Fragmento citado.
┄┄┄┄┄┄

Tiempo después, en medio de una carrera
y con dos empleos, dio a luz a un sujeto maravilloso. No paró de estudiar ni de
trabajar durante el embarazo. Llegué a contarle trece bondis en un mismo día.
Cuando la panza creció, la usaba, echada en el sofá, de atril para las
fotocopias.
El día anterior al parto, se habían probado unos disfraces de duende que yo tenía para la presentación a la prensa de un perfume
de Avon. Saltaron sobre el sofá, eufóricos, vestidos de dorado con sombreros de
punta y cascabeles.
De mañana muy temprano, la radio bajita
en el informativo, planchaba yo mi camisa para la cosa con la prensa, y ella
viene y me dice, doblada como un junco, me duele la espalda. Le doy
un mate sin levantar la vista y le pregunto dónde
te duele. Me duele y me para, me duele
y me para, es raro, dice.
Desenchufo la plancha y agarro el reloj:
regulares cada cuatro. Llamo a papá. Le digo hay que apurarse. El, por no correr riesgos no logra acelerar a
más de, yo qué sé, iba lentísimo. Mi hermana en el asiento de atrás, aferrada
con una mano a la mano del padre del sujeto maravilloso a punto de nacer, y la
otra, atajándose la entrepierna.
Una barrera de tren, dos, agitando un
pañuelo por la ventana veía pasar los restoranes cerrados de Corrientes,
practicando (yo) la respiración de parto, y exclamando (ella) le estoy tocando
la cabeza, y razonando (yo) que, si nos agarraba el tren y no llegábamos al
hospital, lo mejor sería parar en un restorán, que es un lugar en el que seguro
tienen a) manteles impecables de lavandería, b)agua muy caliente -aunque no
sepa bien para qué pero siempre hay en las películas- y, c)un adminículo
afilado para cortar un cordón umbilical, acto previo al feliz chillido natal.
No hizo falta. Llegamos a la emergencia
y se armó tremendo jaleo. A los pocos minutos de entrar, abrí la puerta vaivén
adonde la habían llevado en una camilla y ahí estaban: el joven padre, mi
hermana de espaldas, las rodillas flexionadas, alzando al bebé, un renacuajo
alargado color morado unido a ella por un grueso piolín como un barrilete.
Como en Hollywood, llegamos al borde
mismo del borde mismo de la llegada del sujeto maravilloso, que sigue siendo,
hasta hoy, un tipo apurado. Cualidad que lo ha convertido, entre otras cosas,
en un golero asombroso, pesadilla de cualquier delantero, que atrapa la pelota
con la destreza entrenada de esa prisa por llegar que trae desde nacido.

┄┄┄┄┄┄

Datos guardados.
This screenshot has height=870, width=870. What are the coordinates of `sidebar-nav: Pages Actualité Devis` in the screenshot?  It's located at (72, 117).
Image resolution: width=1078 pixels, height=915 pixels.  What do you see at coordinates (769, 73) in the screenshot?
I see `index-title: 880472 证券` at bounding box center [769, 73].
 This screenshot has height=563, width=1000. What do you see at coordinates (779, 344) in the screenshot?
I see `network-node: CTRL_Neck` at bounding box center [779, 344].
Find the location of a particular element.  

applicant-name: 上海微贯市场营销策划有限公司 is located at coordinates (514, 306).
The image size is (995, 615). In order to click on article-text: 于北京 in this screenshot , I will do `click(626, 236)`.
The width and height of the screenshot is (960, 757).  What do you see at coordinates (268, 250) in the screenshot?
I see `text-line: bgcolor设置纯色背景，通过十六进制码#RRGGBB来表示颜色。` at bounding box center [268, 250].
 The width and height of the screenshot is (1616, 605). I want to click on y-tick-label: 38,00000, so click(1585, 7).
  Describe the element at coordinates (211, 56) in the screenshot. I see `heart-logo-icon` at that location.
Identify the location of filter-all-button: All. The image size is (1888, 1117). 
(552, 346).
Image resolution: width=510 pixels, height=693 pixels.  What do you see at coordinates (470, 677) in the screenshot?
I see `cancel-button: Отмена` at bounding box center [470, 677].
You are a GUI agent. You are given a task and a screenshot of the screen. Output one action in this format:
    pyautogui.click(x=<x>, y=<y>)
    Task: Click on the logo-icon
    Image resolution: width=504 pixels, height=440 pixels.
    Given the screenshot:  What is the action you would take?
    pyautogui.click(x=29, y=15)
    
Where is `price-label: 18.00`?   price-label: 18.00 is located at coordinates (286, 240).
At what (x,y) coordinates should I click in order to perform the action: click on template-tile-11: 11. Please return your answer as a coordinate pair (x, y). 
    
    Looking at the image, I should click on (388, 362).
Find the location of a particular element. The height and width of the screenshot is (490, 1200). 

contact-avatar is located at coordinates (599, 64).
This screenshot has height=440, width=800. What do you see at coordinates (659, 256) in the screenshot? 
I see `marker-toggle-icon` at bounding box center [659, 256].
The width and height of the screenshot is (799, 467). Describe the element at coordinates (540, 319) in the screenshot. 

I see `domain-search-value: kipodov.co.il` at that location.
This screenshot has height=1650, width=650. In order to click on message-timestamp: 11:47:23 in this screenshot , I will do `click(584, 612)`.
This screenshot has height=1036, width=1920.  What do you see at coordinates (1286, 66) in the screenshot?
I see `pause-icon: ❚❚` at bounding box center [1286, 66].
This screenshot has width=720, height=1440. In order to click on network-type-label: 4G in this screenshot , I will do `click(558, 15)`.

┄┄┄┄┄┄

Cómo hacerlo.
Contesta estas preguntas sobre el fragmento del parto:
1. ¿Cuántos bondis llegó a contarle el narrador en un mismo día?
2. ¿Para la presentación a la prensa de qué producto eran los disfraces de duende?
3. ¿En qué puesto se destaca hoy el sujeto maravilloso?
Responde basándote solo en el fragmento.

Respuesta del ejercicio.
1. Trece.
2. Un perfume de Avon.
3. Es golero.